Он заглядывает ко мне, с беспокойством смотрит на Джорджию и спрашивает:
— Ты в порядке, кроха Джи?
— У меня болит живот, — жалобно тянет она, и он с сочувствием кивает головой.
— Как все прошло? — спрашиваю, стараясь казаться непринужденной, и он бормочет, что все хорошо, отводя взгляд. Переключаю внимание обратно на Джорджию, чтобы дать ему понять: дальнейших расспросов не последует. Через несколько минут звонит Майкл и, задыхаясь от волнения, рассказывает, что Хадсон часами болтал о школе, театре и друзьях, словно копил все это в себе и теперь все вылилось наружу.
— Как я рада! Надеюсь, это положит начало чему-то новому. Он дал понять, что хочет снова встретиться? — уточняю.
— Я проводил его до дома, и он все время говорил и шел за мной. Было так приятно видеть его, слышать его голос. Встретившись с ним, я сначала расплакался. Сложно поверить, как сильно он изменился с нашей последней встречи: он подрос и повзрослел — лицо совсем другое. Я был так рад видеть его, но сердце разрывается: я так много упустил.
— Ага, — говорю. Что тут еще скажешь? Пропустить почти год жизни своего сына — от этого действительно разрывается сердце. Он спрашивает, можно ли зайти завтра до приезда моей семьи, чтобы увидеться с детьми и передать им угощения.
— Да, конечно. Мне жаль, что не могу пригласить тебя на ужин. Надеюсь, что когда-нибудь нам удастся прийти к этому, но старшие дети еще не готовы к такому и большую часть моей семьи ты не видел с тех пор, как все это случилось, — закрываю тему. Сразу после нашего расставания я умоляла его связаться с моими родителями, но он их избегал на протяжении пяти месяцев, вплоть до визита к ним летом, и это нанесло вред, который вряд ли когда-либо будет исправлен.
На следующий вечер, после того как моя семья в десятый раз попрощалась и наконец-то вышла в черную холодную ночь, а все сковородки и сервировочные тарелки были высушены и убраны, в изнеможении заползаю в свою кровать и звоню № 6, чтобы услышать его голос. Мы негромко болтаем в темноте, сравнивая меню и хаос дня, но неожиданно дверь моей спальни распахивается, и вбегает Дейзи:
— Мама! — выпаливает она. — Я нашла новое средство для кудряшек и принесла попробовать. Тебе понравится.
— Подожди секунду, — шепчу № 6 и переключаюсь на Дейзи. — Большое спасибо, милая. Оставь рядом с моей раковиной.
— Да, но тебе нужно понюхать, — взволнованно говорит она, обходит кровать к моей стороне. Приблизившись, она замечает у меня в руках телефон, замирает и спрашивает, с кем разговариваю.
— С другом, — смущенно отвечаю. Она хмурится, и я продолжаю: — Ты его не знаешь.
Она с тревогой смотрит на меня, и я вешаю трубку, даже не попрощавшись с № 6.
— Я разговаривала с другом.

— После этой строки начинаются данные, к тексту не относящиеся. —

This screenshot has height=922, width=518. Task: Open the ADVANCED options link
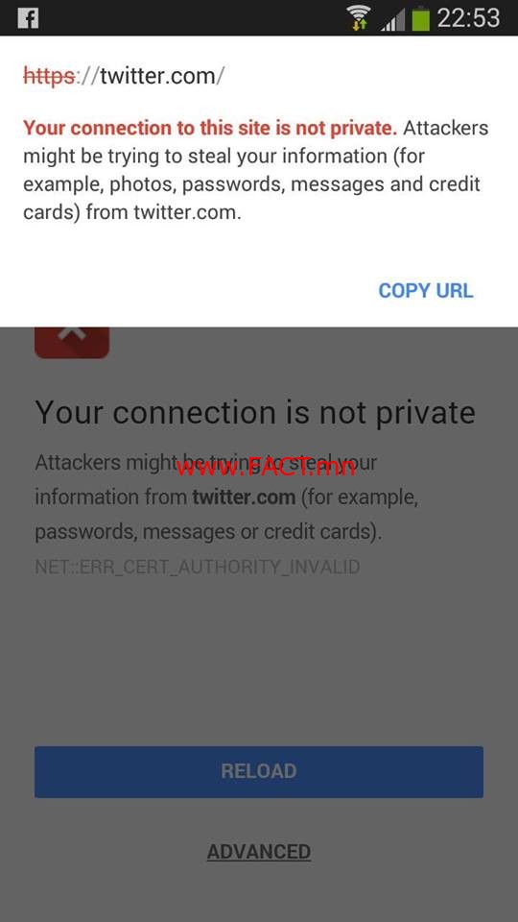coord(258,852)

Ну, с другом, с которым у меня было несколько свиданий, мы жили в одном подъезде, вот откуда я его знаю, — бормочу бессвязно.
— Мне все равно, откуда ты его знаешь, мама, я не могу поверить, что ты не сказала мне, что ходишь на свидания. Что еще ты от меня скрываешь? — спрашивает она на повышенных тонах.

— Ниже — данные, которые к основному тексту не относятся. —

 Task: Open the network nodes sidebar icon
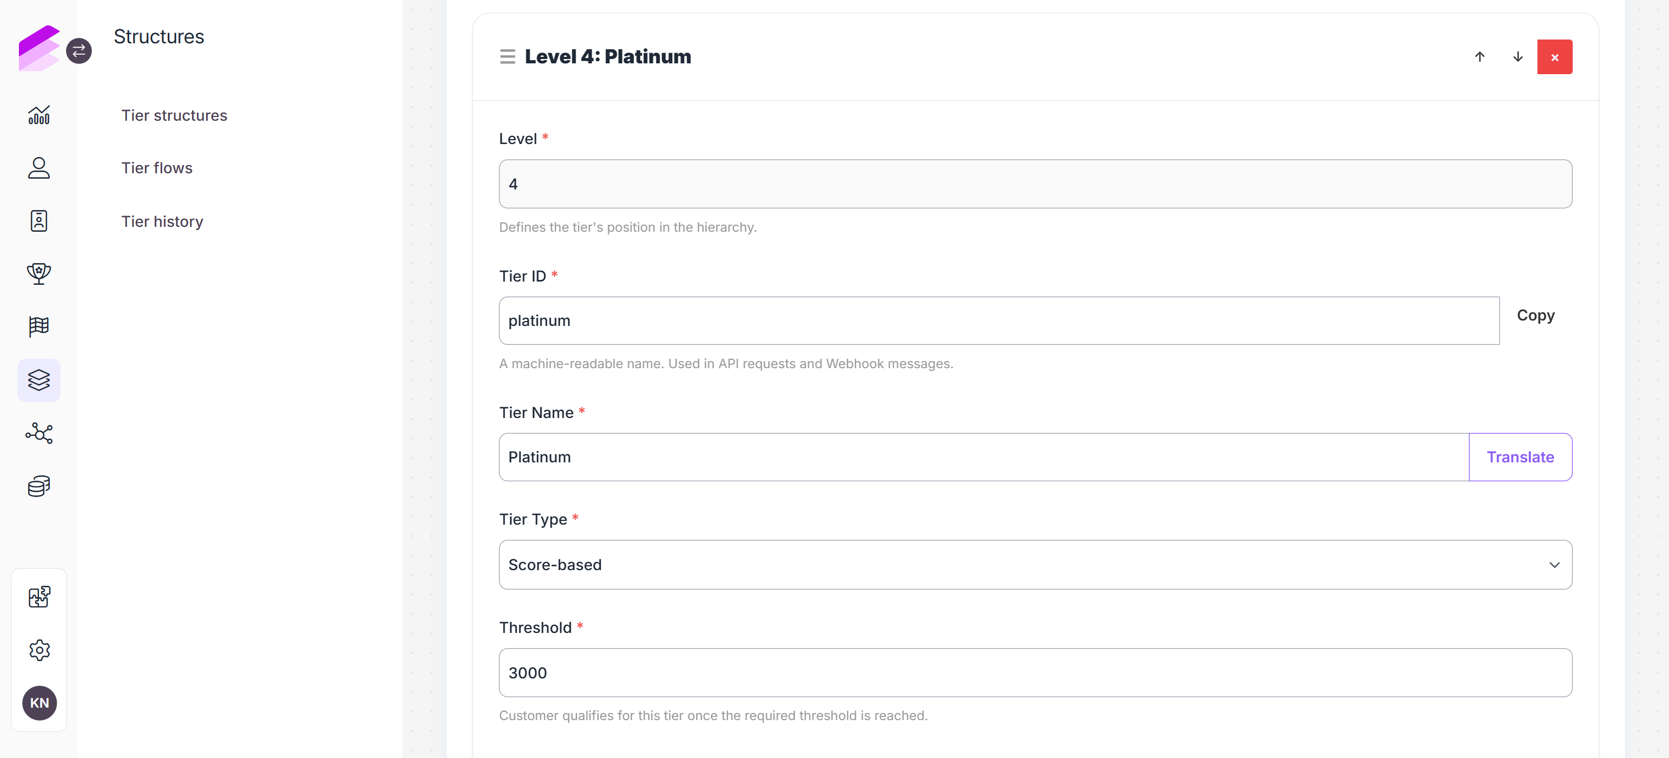click(39, 433)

— Я не то чтобы скрывала это от тебя, просто не видела необходимости сообщать. У меня есть право на личную жизнь, а это личное, — говорю, пытаясь провести границы между нами там, где их раньше не было.
— Как же я ненавижу находиться здесь, — сердито бросает она. — Дом больше не кажется мне домом. Ты так много рассказываешь о себе и о папе, что это несправедливо, когда сама выбираешь, какой частью своей жизни поделиться со мной.
— Ты злишься потому, что я с кем-то встречаюсь, или потому, что я не сказала об этом? — спрашиваю.
На мгновение она замолкает, но взгляд пылает от боли и ярости — даже в темноте видно.
— И то и другое. Еще слишком рано. И пяти минут не прошло, как ты разошлась с папой, — говорит она, закатывая глаза.
— Может, для тебя это и слишком рано, но не для меня. Чтобы ты знала, уже прошло девять месяцев. Моя альтернатива — погрязнуть в своих страданиях и сидеть дома. Тебе необязательно участвовать в моем поиске пути, но ты могла бы задуматься, что мне еще остается.